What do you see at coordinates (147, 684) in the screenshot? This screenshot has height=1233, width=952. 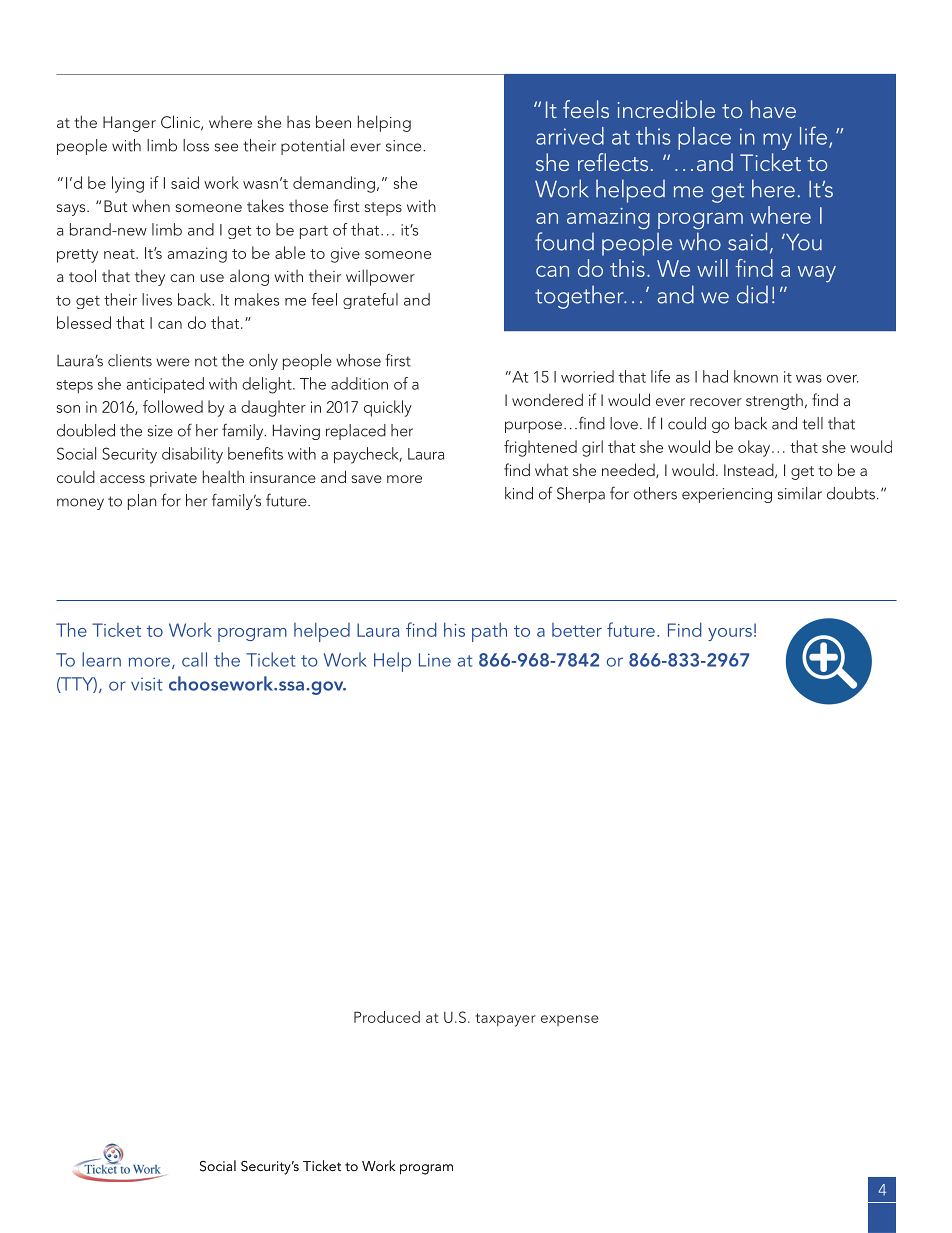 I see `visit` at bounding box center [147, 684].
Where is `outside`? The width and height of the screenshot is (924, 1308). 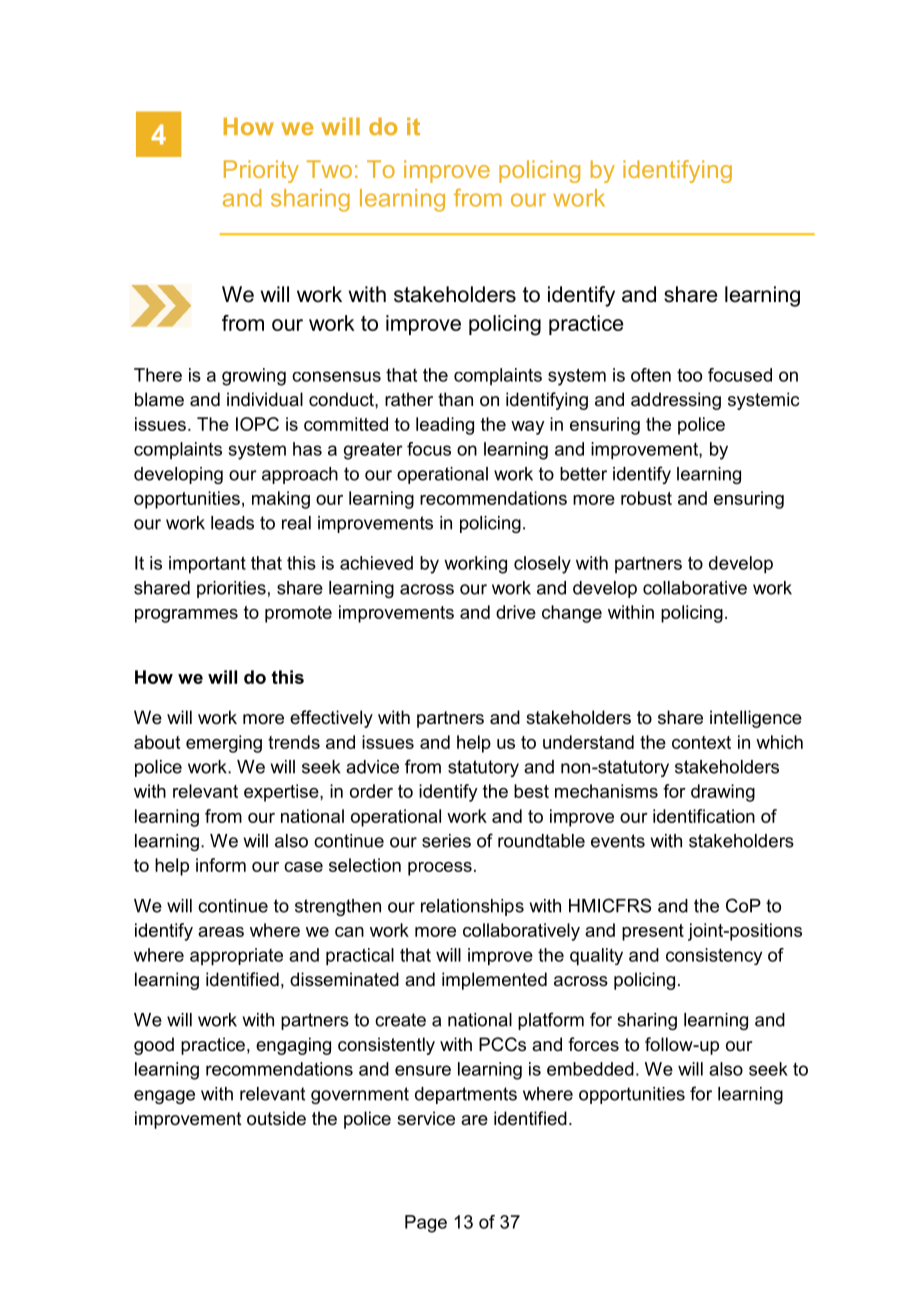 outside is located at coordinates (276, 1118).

==

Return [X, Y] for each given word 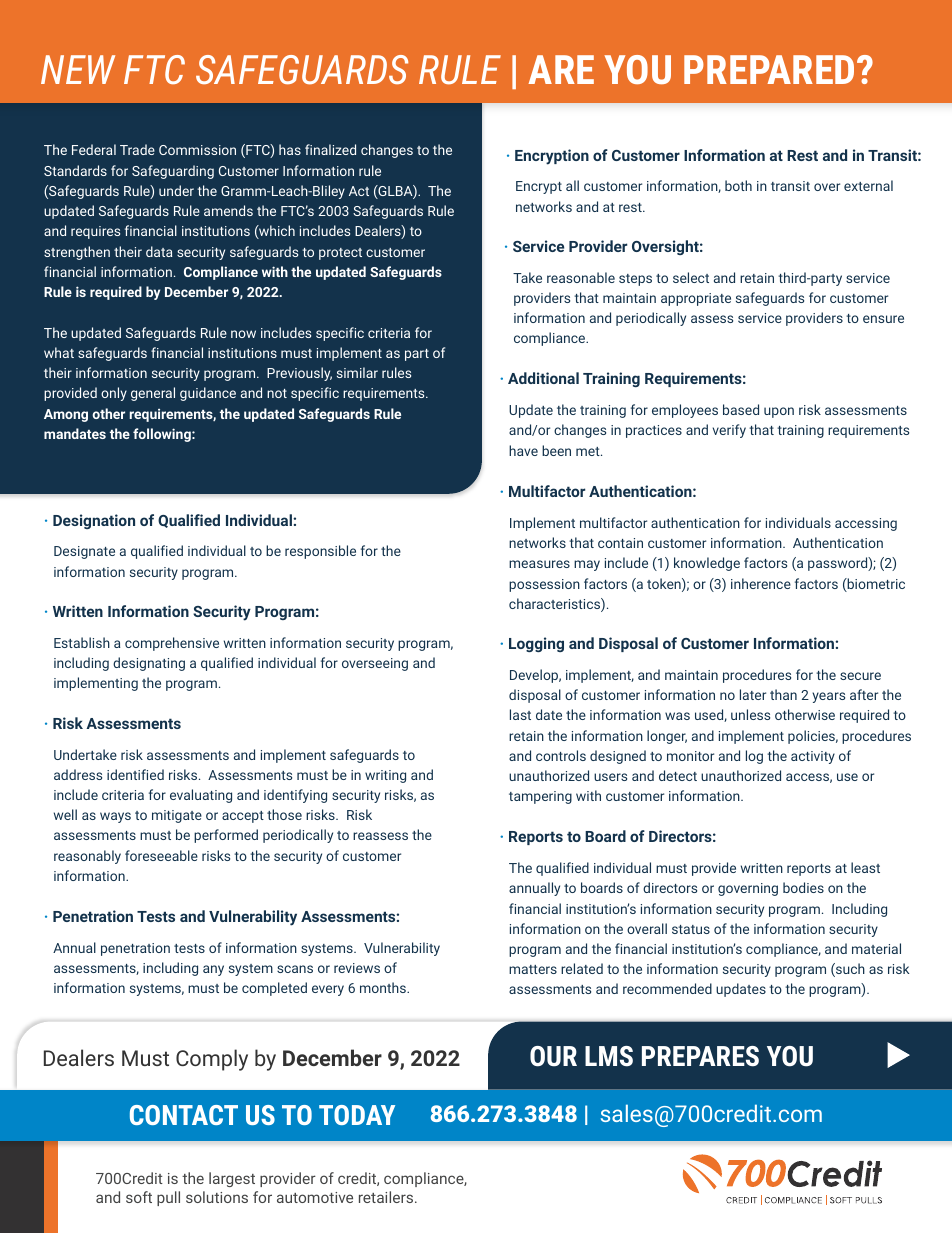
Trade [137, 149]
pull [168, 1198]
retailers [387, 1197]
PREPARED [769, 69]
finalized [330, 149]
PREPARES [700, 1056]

WORK TO BE COMPLETED ▸ Echo the records from the line with "Return [X, Y] for each given word" to the line with "PREPARES [700, 1056]", both included, and omit the pictures from your answer.

OUTPUT ▸
Return [X, Y] for each given word 
Trade [137, 149]
pull [168, 1198]
retailers [387, 1197]
PREPARED [769, 69]
finalized [330, 149]
PREPARES [700, 1056]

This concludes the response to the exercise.